WHAT YOU WILL DO: Write out the listing below again, precisely as it is given.
========================
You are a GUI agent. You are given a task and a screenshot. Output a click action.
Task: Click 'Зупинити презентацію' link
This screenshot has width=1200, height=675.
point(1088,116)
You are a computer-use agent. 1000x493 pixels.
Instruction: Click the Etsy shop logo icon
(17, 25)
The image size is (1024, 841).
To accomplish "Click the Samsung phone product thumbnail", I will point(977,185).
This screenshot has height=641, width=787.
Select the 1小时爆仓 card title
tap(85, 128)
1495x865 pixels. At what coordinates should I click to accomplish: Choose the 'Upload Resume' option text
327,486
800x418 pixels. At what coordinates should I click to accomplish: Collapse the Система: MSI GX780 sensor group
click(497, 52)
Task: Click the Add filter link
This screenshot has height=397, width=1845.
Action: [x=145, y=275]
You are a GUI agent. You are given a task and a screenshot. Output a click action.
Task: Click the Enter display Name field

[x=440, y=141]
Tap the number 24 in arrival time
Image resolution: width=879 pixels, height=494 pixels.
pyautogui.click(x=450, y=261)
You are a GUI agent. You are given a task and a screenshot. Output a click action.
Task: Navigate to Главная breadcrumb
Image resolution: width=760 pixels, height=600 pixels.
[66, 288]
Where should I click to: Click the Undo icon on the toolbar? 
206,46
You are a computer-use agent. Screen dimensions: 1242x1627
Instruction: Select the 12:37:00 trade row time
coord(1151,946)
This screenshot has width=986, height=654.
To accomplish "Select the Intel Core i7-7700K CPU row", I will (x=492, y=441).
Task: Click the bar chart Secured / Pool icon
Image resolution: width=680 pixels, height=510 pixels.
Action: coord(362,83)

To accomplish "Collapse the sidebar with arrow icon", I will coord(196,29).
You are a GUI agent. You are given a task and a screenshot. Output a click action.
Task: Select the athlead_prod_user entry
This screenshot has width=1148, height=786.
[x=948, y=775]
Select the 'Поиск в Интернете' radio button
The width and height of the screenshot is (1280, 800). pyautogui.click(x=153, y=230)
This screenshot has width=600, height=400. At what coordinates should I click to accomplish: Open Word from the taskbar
========================
SOLVED PROBLEM:
You are a GUI agent. You are given a task and a screenshot. Output a click action.
Task: Click 'Зупинити презентацію' link
This screenshot has width=1200, height=675.
point(1088,116)
You are a computer-use agent. 1000x493 pixels.
Instruction: Click the Etsy shop logo icon
(17, 25)
The image size is (1024, 841).
To accomplish "Click the Samsung phone product thumbnail", I will point(977,185).
This screenshot has height=641, width=787.
Select the 1小时爆仓 card title
tap(85, 128)
1495x865 pixels. At what coordinates should I click to accomplish: Choose the 'Upload Resume' option text
327,486
800x418 pixels. At what coordinates should I click to accomplish: Collapse the Система: MSI GX780 sensor group
click(497, 52)
Task: Click the Add filter link
This screenshot has height=397, width=1845.
Action: [x=145, y=275]
You are a GUI agent. You are given a task and a screenshot. Output a click action.
Task: Click the Enter display Name field

[x=440, y=141]
Tap the number 24 in arrival time
Image resolution: width=879 pixels, height=494 pixels.
pyautogui.click(x=450, y=261)
You are a GUI agent. You are given a task and a screenshot. Output a click action.
Task: Navigate to Главная breadcrumb
Image resolution: width=760 pixels, height=600 pixels.
[66, 288]
Where should I click to: Click the Undo icon on the toolbar? 
206,46
You are a computer-use agent. Screen dimensions: 1242x1627
Instruction: Select the 12:37:00 trade row time
coord(1151,946)
This screenshot has width=986, height=654.
To accomplish "Select the Intel Core i7-7700K CPU row", I will (x=492, y=441).
Task: Click the bar chart Secured / Pool icon
Image resolution: width=680 pixels, height=510 pixels.
Action: coord(362,83)

To accomplish "Collapse the sidebar with arrow icon", I will coord(196,29).
You are a GUI agent. You are given a task and a screenshot. Output a click action.
Task: Select the athlead_prod_user entry
This screenshot has width=1148, height=786.
[x=948, y=775]
Select the 'Поиск в Интернете' radio button
The width and height of the screenshot is (1280, 800). pyautogui.click(x=153, y=230)
This screenshot has width=600, height=400. At what coordinates should I click to accomplish: Open Word from the taskbar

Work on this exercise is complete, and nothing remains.